My land-line business phone rang at 1:28 a.m. early Thursday morning. (Do not mock my land-line; I have a very nice iPhone for personal use.)

I awoke from a deep, Klonipin-induced sleep with the thoughts “Who died, who died, whodied??” racing through my head as I tucked into the fetal position between my comforter and a fluffy pillow. By the time I reached the phone – located in the other room – the caller had gone to voice mail/hung up. I looked at the caller ID, expecting to see my parents’ phone number or a call from one of my sisters. Or maybe my brother, telling me the Bulgarian Princess had absconded overseas with my nephew.
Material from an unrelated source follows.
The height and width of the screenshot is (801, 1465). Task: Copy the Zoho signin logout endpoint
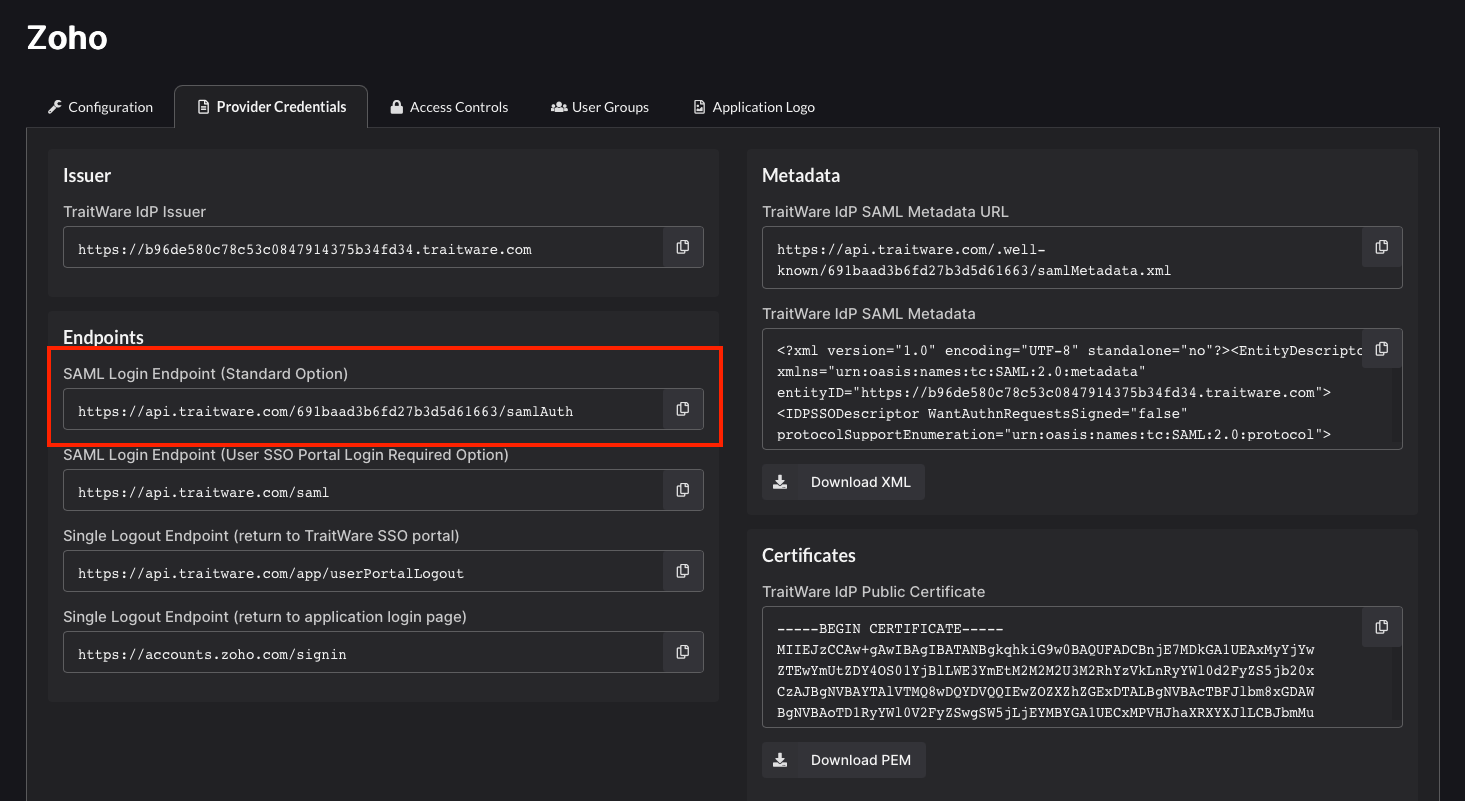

Instead, I was shocked; the illuminated number had not been on my quickly assembled mental list of potential callers.

It was NEB (now ex-boyfriend), whom I haven’t talked to since last October. Why? And why – after he left no message – did I call him back? Because, stupid me, I still fucking care for some masochistic reason. Did his mom die? Was he sick or had he been in an accident? Was he drunk and finally ready to offer an apology for his douchy douche-bag behavior last year? Did he butt-dial me? Did his new girlfriend, trolling through his phone while he slept, stumble upon my number? I had to know. It’s my nature. For me, ignorance does not equal bliss.

I dialed without any thought, the muscle memory in my fingers typing the number without the need to hit redial. It rang and rang. I got his voice mail. I hung up, leaving no message. Alas, I would get no answer to my “Whys” that night and, most likely, ever.